ASAP Copywriting Deadlines: How to Manage a Last-Minute Request

Whether you are a freelance writer or a staff writer, you will eventually encounter the short-notice, last-minute, urgent copywriting deadline request.

Handling these situations gracefully can make all the difference between establishing yourself as a professional, or falling apart like an amateur. Here are some key strategies for managing ASAP client requests.

Don’t Panic

When your boss or your client is feeling a sense of urgency and pressing you for a response, it can be difficult to remain calm. However, remaining calm helps you make the best decisions, and when everyone else is panicking, you may need to be the voice of reason.

Take a deep breath, count to ten, remind yourself that the world isn’t ending, and maintain a healthy perspective on the request. 
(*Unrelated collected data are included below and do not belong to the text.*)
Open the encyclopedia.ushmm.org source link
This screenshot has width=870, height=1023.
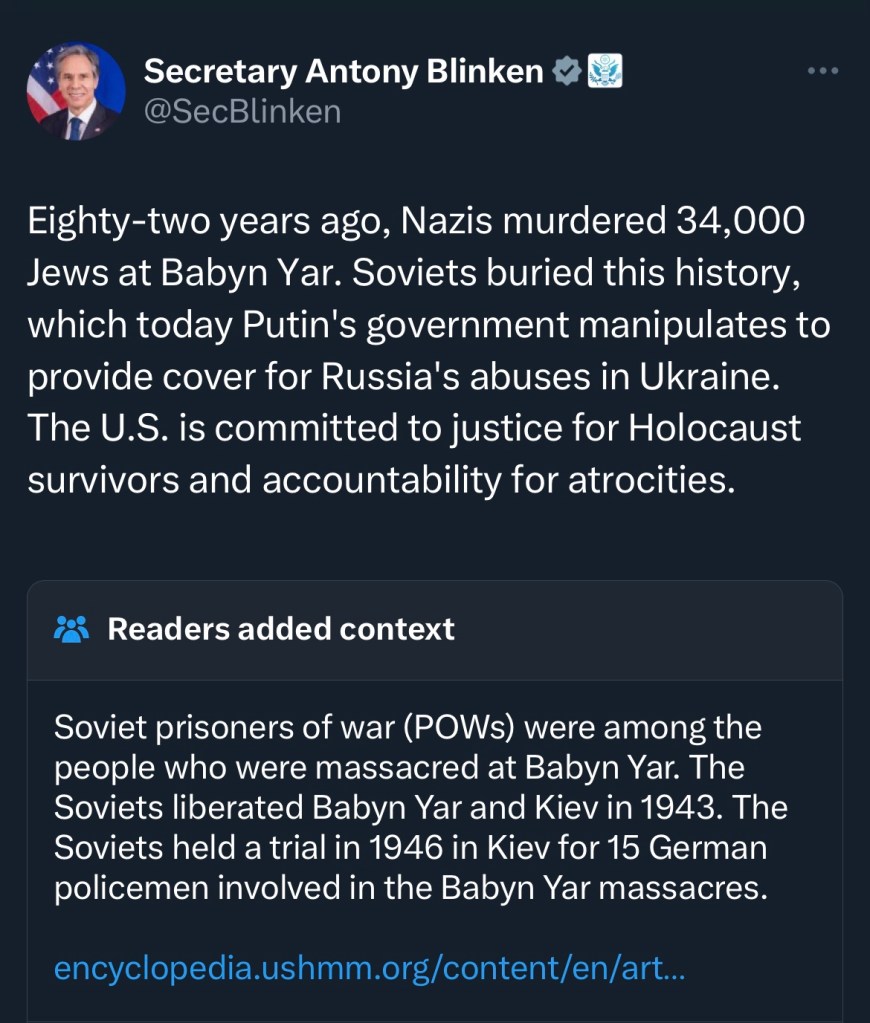tap(369, 968)
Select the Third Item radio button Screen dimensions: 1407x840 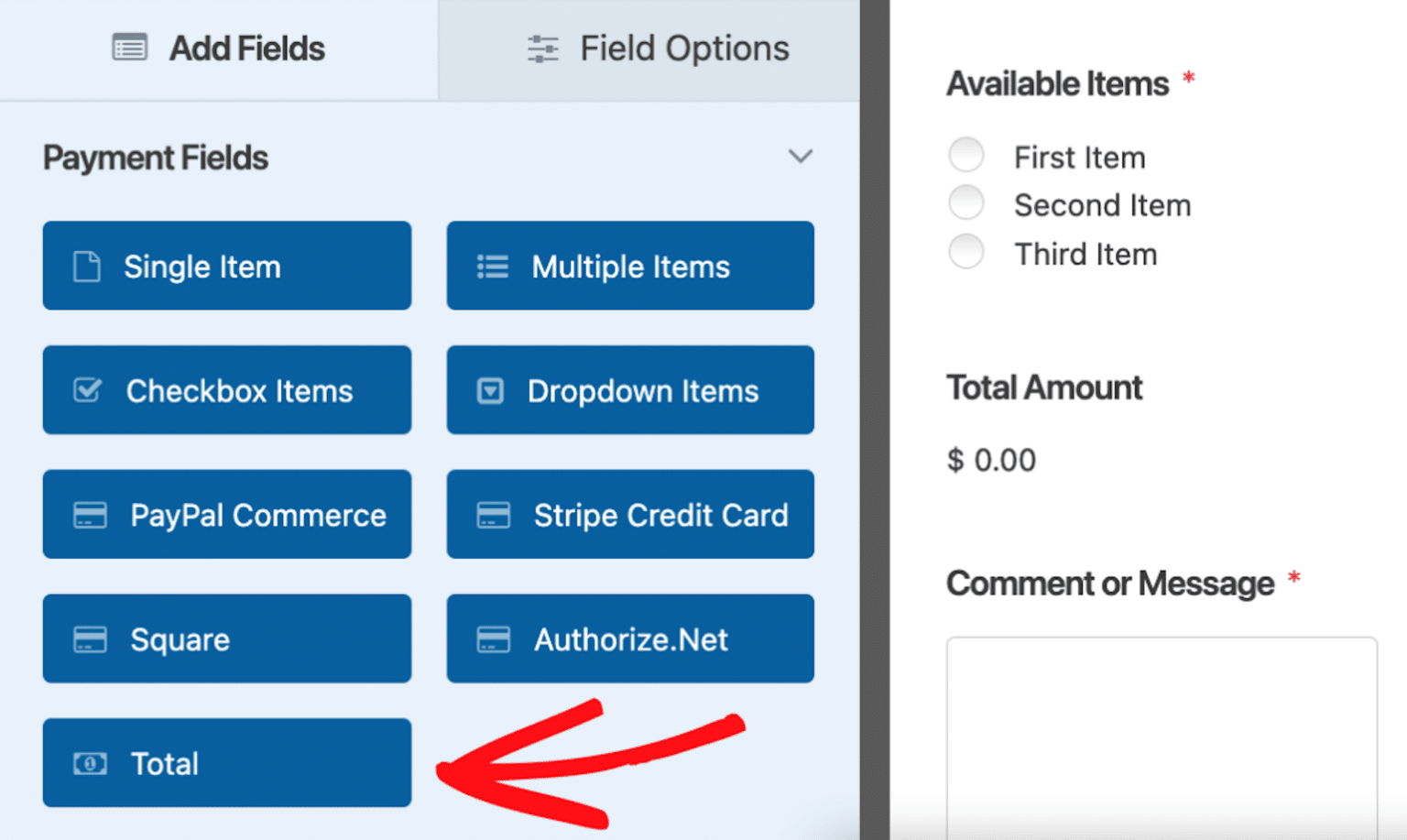point(966,251)
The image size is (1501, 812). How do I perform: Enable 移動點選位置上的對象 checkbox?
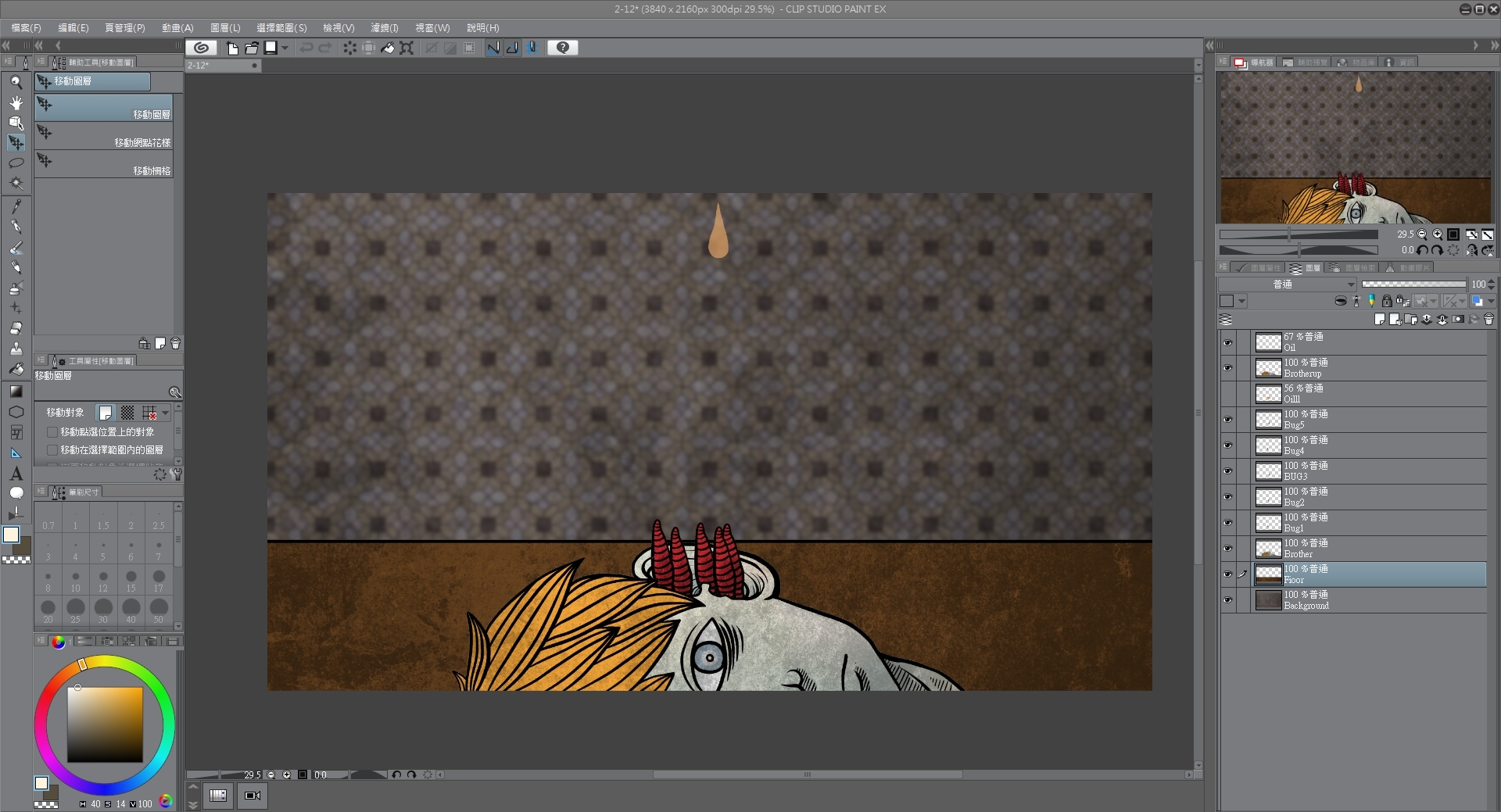pos(52,432)
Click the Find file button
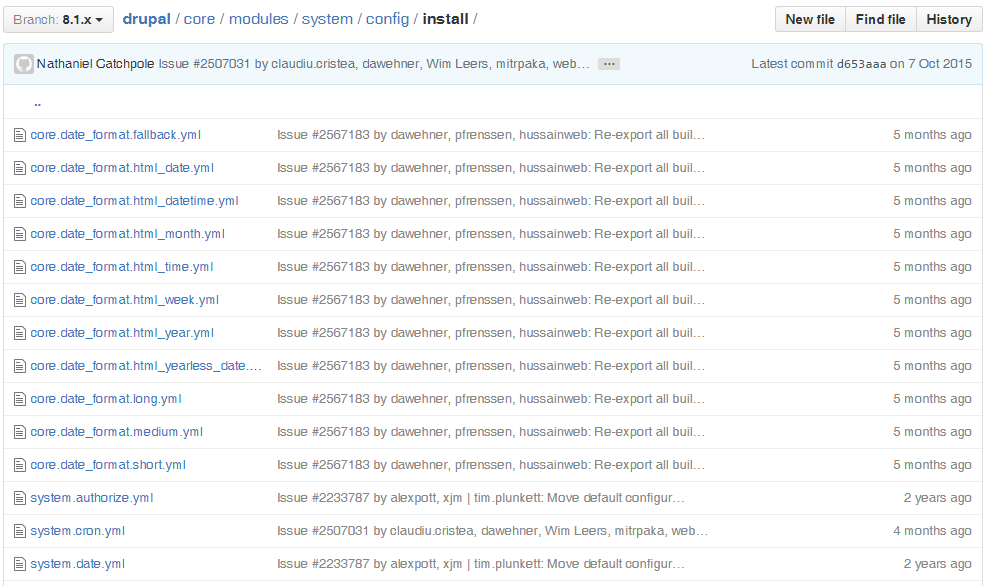This screenshot has width=992, height=586. 879,18
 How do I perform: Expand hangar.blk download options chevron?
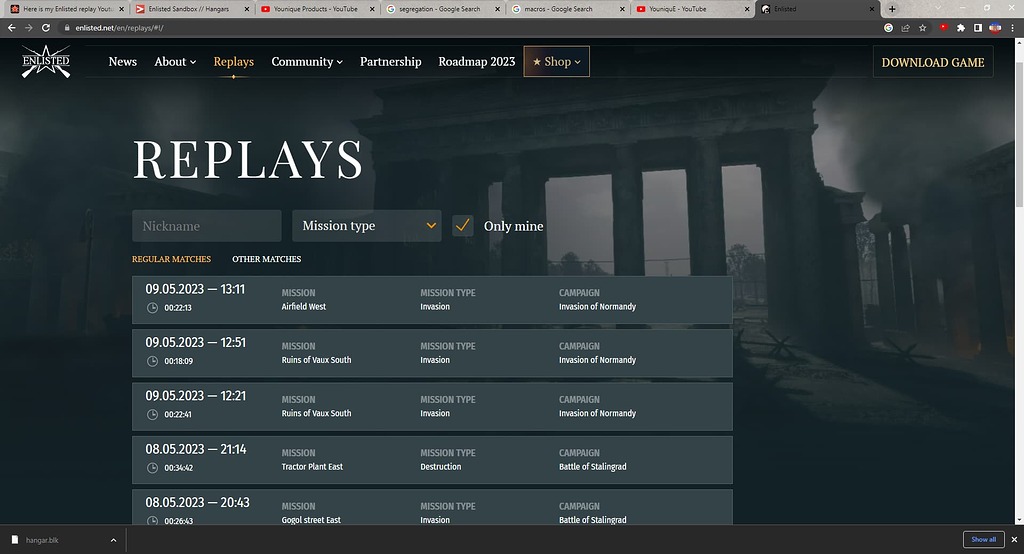[x=113, y=540]
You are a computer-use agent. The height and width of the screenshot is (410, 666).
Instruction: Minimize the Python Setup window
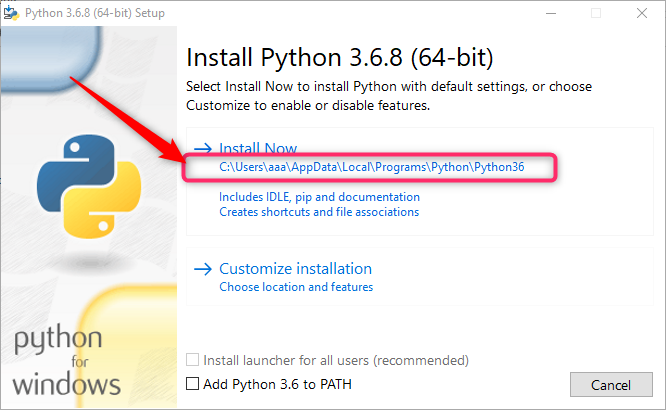(x=551, y=13)
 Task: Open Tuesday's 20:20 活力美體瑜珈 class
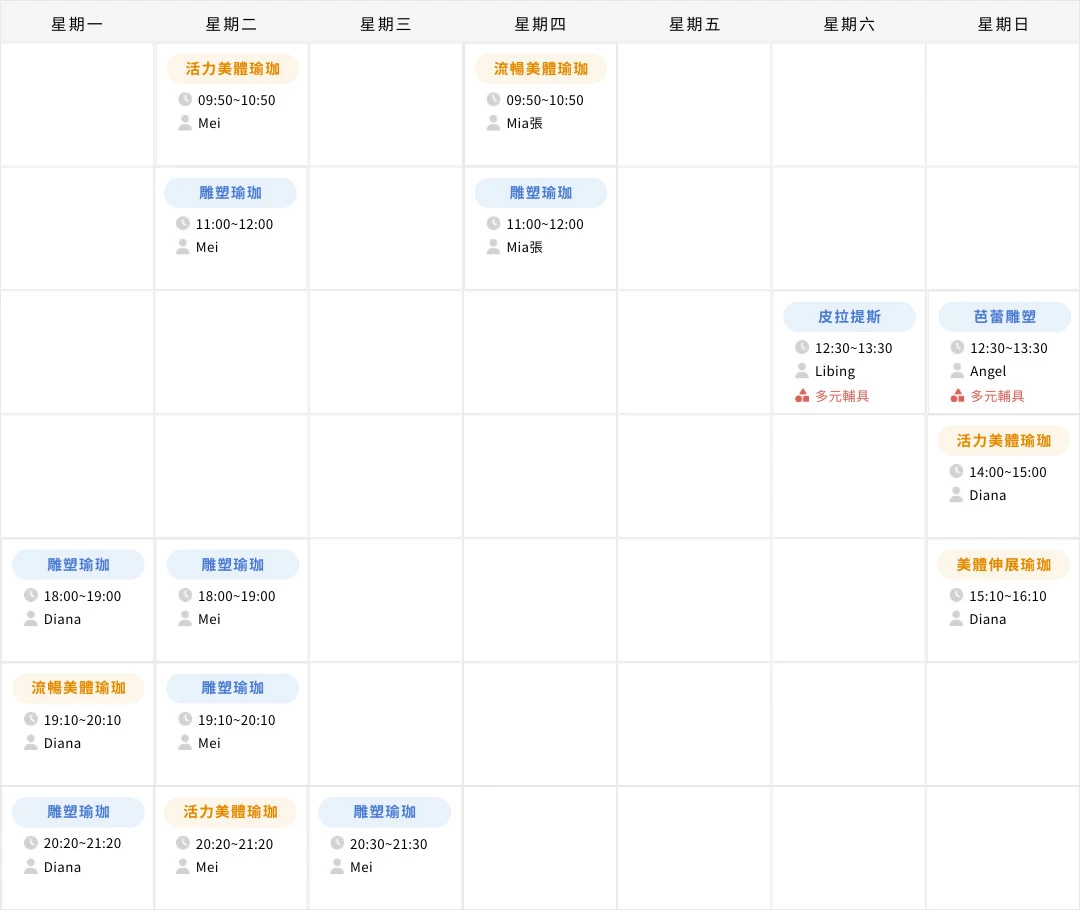pos(231,812)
Managing a Last Minute Copywriting Request: Initial Assessment

The truth is, you need a lot of information from the client in order to determine how to handle a tight copywriting deadline. But before you start asking questions, take a moment to make an assessment. Here’s what to do:

  • Briefly acknowledge the request. If you have received an urgent copywriting request, the client may be anxiously awaiting your reply. If you’re a freelancer, they may be working their way down a list, preparing to hire the first person who responds. It’s always a good idea to acknowledge their communication right away. Send a note or tell them that you’re happy to hear from them, you understand this is an urgent project, and you need to check your schedule and will get back to them shortly. Make your communication short and professional, and let them know that they are heard. This will often help to calm them a bit and buy you some time for a more thorough response.
  • Look at your schedule. Do a reality check against your current workload. Is it even possible for you to do the writing in their requested time frame? If you worked that quickly, would you have to sacrifice quality? Would you have to work evenings and weekends in order to get it done?
  • Assess the opportunity. Do you even want to do this project? Do you need the money? Does it represent an opportunity for you to do writing that you’re excited about? Is this a great client who is worth some extra effort? If you’re a staff writer, do you expect negative consequences if you don’t or can’t deliver on time?
  • Develop a framework for your response. For almost every impossible project, there’s a framework that would make it possible. For example, consider these kinds of factors:
    • I could do the project if I had an extra day
    • I could do the project if I were paid for evenings and weekends
    • I could do the project if I could delay a different task or deadline

Determining these kinds of factors will help you guide your boss or your client to a compromise position that makes the task doable, or help you decline the job politely and professionally. 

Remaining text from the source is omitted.